È solo l’inizio di un grande amore che durerà dodici anni. Il portiere diventerà un idolo per i suoi tifosi, anche per la sua grande correttezza e signorilità in campo. Approda in nazionale e con la maglia azzurra si toglie molte soddisfazioni, ma è in un particolare Italia – Spagna che attira ancor di più i riflettori su di sè. La partita mette in mostra un monologo spagnolo, la Nazionale soffre ma l’orgoglio di De Prà è più forte: il “Ragno” (così lo soprannominarono i tifosi del Genoa) para qualsiasi cosa ci sia da parare e inoltre subisce molti colpi proibiti nelle uscite: calci, pugni e altre scorrettezze. Il portierone non fa una piega, non subisce gol, al triplice fischio esce dal campo come un eroe e il Guerin Sportivo decide di conferirgli un medaglia d’oro per onorare la partita contro gli iberici. Quella medaglia appena ricevuta, la regalerà al suo pubblico.

Poi un giorno arrivò quella chiamata da Torino; il conte Enrico Marone Cinzano lo voleva a tutti costi all’ombra della Mole per vestire la maglia granata. De Prà partì per incontrare il presidentissimo: avrebbe tradito il suo eterno amore per la maglia rossoblu? Arrivato in Piemonte, venne ricevuto dal conte Cinzano che addirittura gli consegnò un assegno in bianco. Bastava una firma e una cifra da inserire a suo piacimento; De Prà in quel momento era l’artefice del suo destino, ma da quella penna non uscì neanche un puntino d’inchiostro e gelò il patron granata con parole che entrarono nella storia del Genoa. Guardò il patron torinista e disse:”Sono genovese, genoano e tale resto”.

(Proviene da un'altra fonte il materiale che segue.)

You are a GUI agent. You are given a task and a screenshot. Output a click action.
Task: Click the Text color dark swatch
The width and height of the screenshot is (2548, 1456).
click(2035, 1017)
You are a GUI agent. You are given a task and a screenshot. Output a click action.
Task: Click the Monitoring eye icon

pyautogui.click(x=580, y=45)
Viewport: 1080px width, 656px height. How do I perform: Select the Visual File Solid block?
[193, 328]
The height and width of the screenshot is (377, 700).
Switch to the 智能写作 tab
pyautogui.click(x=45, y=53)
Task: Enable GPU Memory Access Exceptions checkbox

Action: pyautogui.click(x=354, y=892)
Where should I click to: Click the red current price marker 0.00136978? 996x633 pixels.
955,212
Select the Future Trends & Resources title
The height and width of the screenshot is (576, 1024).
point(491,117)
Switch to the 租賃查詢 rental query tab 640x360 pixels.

E allora sì: è convenuto fare quel viaggio. Perché dimostrazione di un amore infinito, di un attaccamento alla maglia come pochi se ne sono visti e se ne vedranno nella storia del calcio. Perché ogni bambino che inizierà a fare calcio a Genoa e non solo, quando si farà raccontare da qualcuno chi era Giovanni De Prà, cosa fece in quel di Torino e per una vita tra i pali a difendere il Genoa, capirà cosa vorrà dire rispettare, difendere ed amare la propria maglia.